本文:
════
年末年始、旧友達10人ほどに2020の過ごし方について尋ねてみたところ、ほとんどが自粛していなかった。
衝撃。
自分だけ律儀に自粛していた。
思えば外出自粛に留まらず、人生そのものを自粛していたのかもしれない。
道義を遵守していたつもりが無為に人生を浪費しただけなのか?
考えてみれば国自ら自粛していなかったではないか。
この期に及んで漸く先週緊急事態宣言を発令したが、国がそんな認識なのだから国民も自粛しないことがむしろ当然だと認識しているにすぎないのかもしれない。
正しいのは自粛していた筆者などではなく、自粛せず今を謳歌して生きた人々なのである。
ともかく、事実として存在するのは貴重な20代のひとときが確実に奪われてしまった。
そもそも電車が1時間に1本であるほどのド田舎在住の土民が自粛するのと、都会人が自粛するのとでは意味が違う。
════
記録情報:
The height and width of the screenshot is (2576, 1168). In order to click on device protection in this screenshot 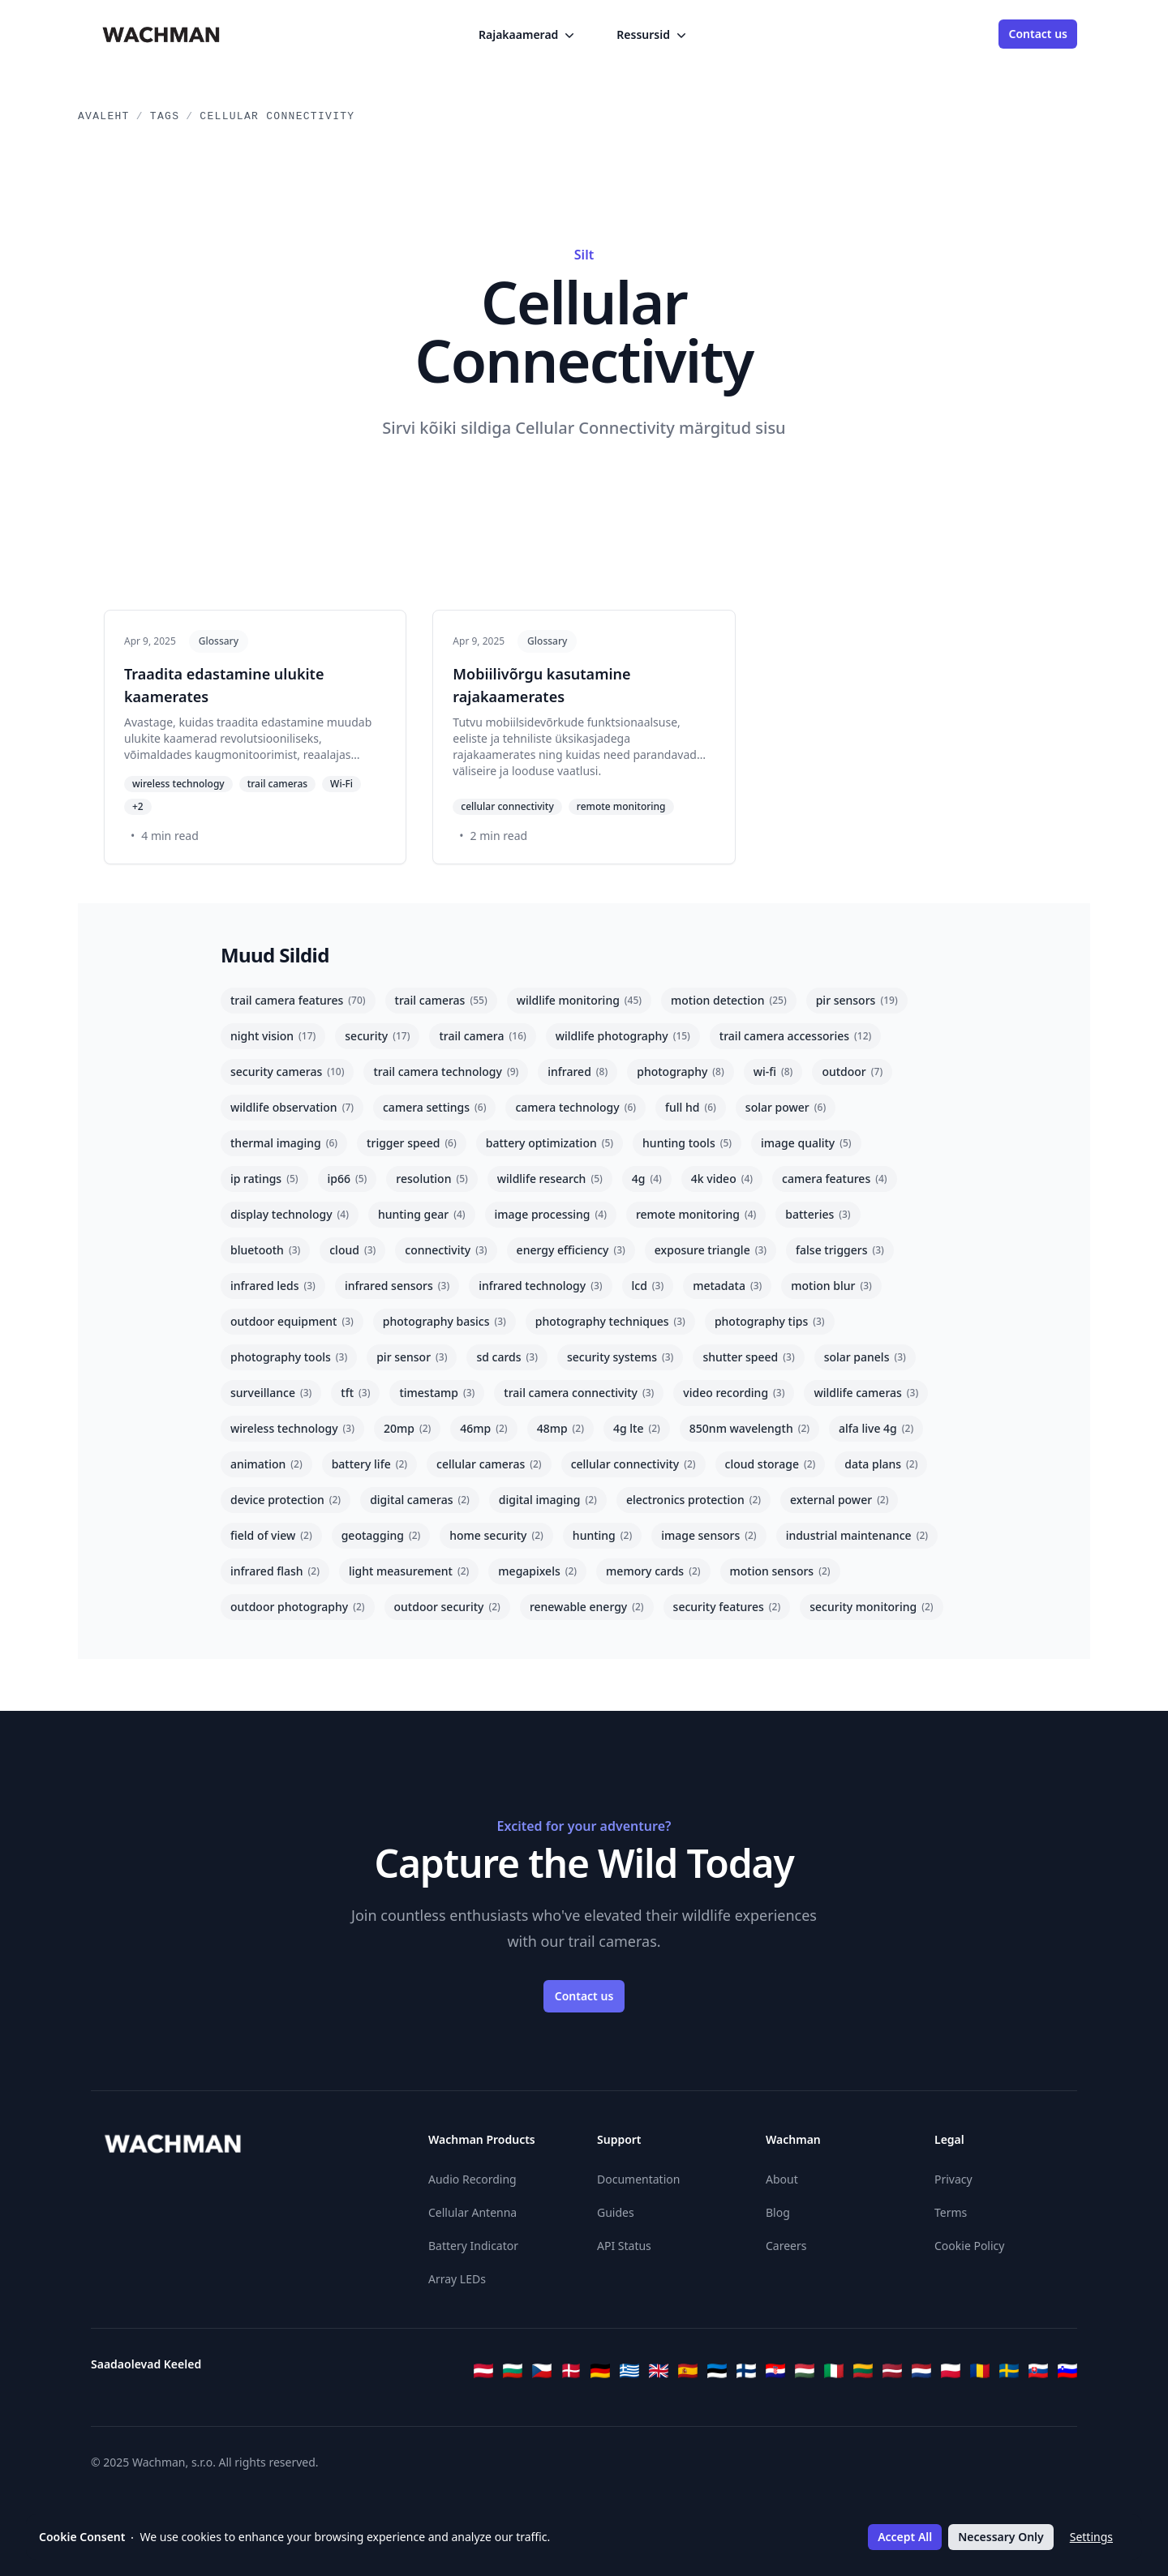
════
指示:
1. 自粛についての文章から、アラビア数字を含む語句を出てくる順にすべて書き出してください。
2. 自粛についての文章の続きを、最後の文の後から書いてください。
資料はこの作業には関係しません。

解答一覧:
1. 10人、2020、20代、1時間、1本

2.
むしろバカなのは筆者の方だった。
これに限らず、ほかのこともそうだ。
私は砂漠地帯で周囲に人がいなくても赤信号があれば立ち止まるような人間なのだ。
そこに本来としての社会的機能や効果が存在しないとしても、潜在意識レベルで規範が存在する以上、私にとってはそれは守らざるを得ない。
これは自由意思に基づいて遵守しているのではなく、強迫観念に駈られてそのような結果になっているにすぎない。
そのため、別に褒められるべきことではないのだ。
強迫性障害の一種。
より罪悪感を背負わずに生きていくために仕方なく遵守しているにすぎない。
形骸化した無意味な規範も筆者にとっては意味が存在する。
高尚な理由もなくむしろ利己的かつ消極的な自粛である以上、とても褒められたものではない。
非実用的な鎖を自らの首に巻いて生きる。
なんと生きにくい道を選んで歩んでいくのか。
この世は斯くも世知辛い。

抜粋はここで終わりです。